Day Seven Tuesday May 31
I am on another train between Vienna and Linz. I have just received the interview material from the two girls who have been hanging around room 50 in the Natural History Museum at the Synth-Ethic exhibition.
It is my second trip from Vienna to Linz since Saturday. The first trip was my return journey from Cannes Mandelieu in southern France, where I had attended at an ESF meeting of the EUROSYNBIO projects. My boss and I had arranged a World Café on societal issues and the communication of the synthetic biology projects.
My favourite presentation at the meeting was Cees Dekker’s investigations on cell division of bacteria under physical stress.
In addition to nice scientific lectures and poster presentations I enjoyed the local atmosphere very much. On the first day I managed to visit the castle of Mary and Henry Clews at La Napoule. He did things like this.
More interestingly, there were several exhibits at the castle that showed hybrids of humans and animals. Mister Clews seemed to be a rather eccentric artist, a monarchist and a clear opponent of scientists, the establishment and of feminism. However his artwork, especially his later period is rather interesting.

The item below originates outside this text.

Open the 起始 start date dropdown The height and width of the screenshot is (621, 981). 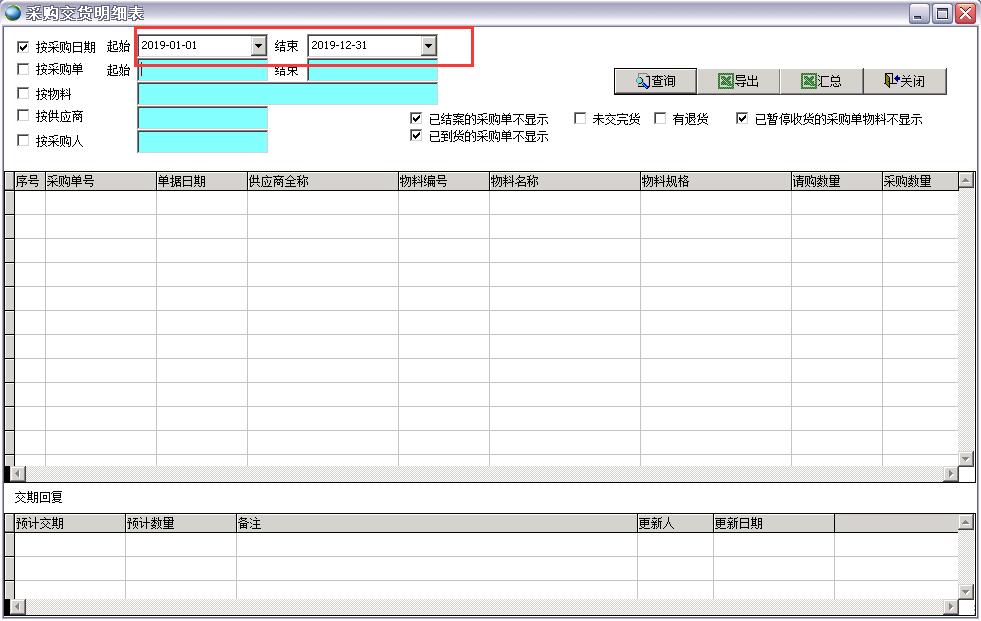tap(258, 46)
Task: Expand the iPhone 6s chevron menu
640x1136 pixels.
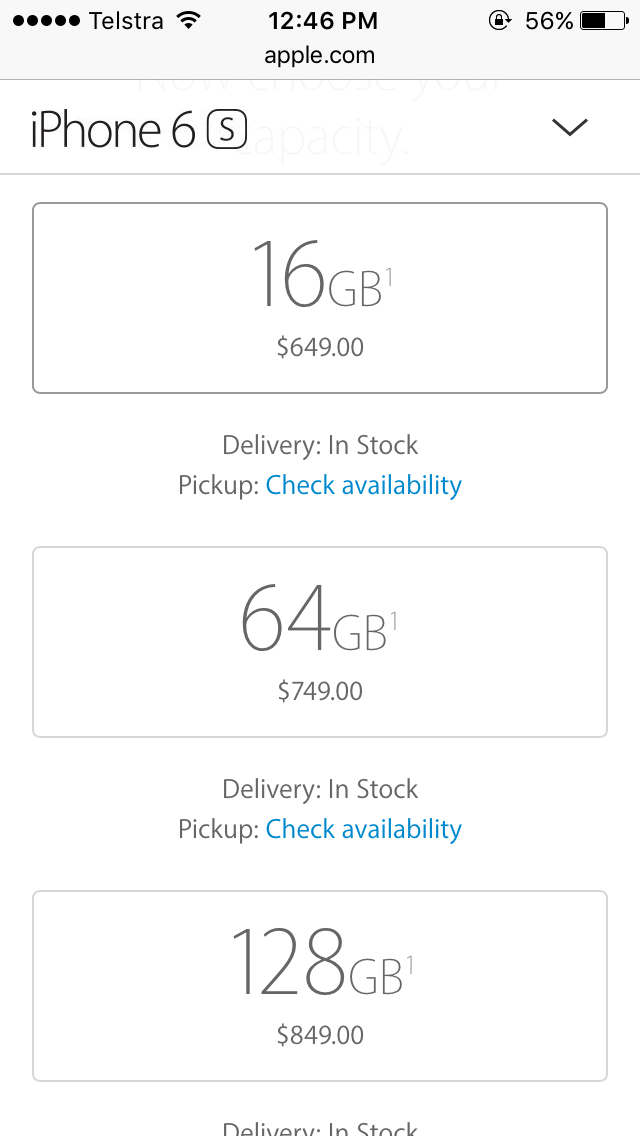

From science to art let us get back to my ideas. When I studied Bartletts “Remembering” I came upon his serial reproduction of drawings of an owl that after several generations turned into a cat, which is the animal we are much more familiar with. The most fascinating stages of this process are the ones in the middle, where people draw some sort of proto-animal. This leads to the question of the core of information, similar to the core of social representations. Is there some kind of minimal information that transports the fact that it is the drawing of an animal and not just a spot of paint on a sheet of paper?
Could there be an analogy in other forms of communication?
Up to what stage does this proto information persist before it is turned into something new, more detailed or entirely different?
Maybe a closer look at the data of serial reproduction studies can shed light on these questions.
While I travel peacefully between the capital of Austria and the capital of Upper Austria, some E.Coli strains haunt Germany and even more so they haunt the international media. The big advantage of all this seems to be that you can get fresh tomatoes, cucumber and other vegetables rather cheap.
The war in Libya rages on and I prepare to leave Europe for the first time in my life to go to Stanford for the Synthetic Biology 5.0 conference. Tomorrow I will need some meditation.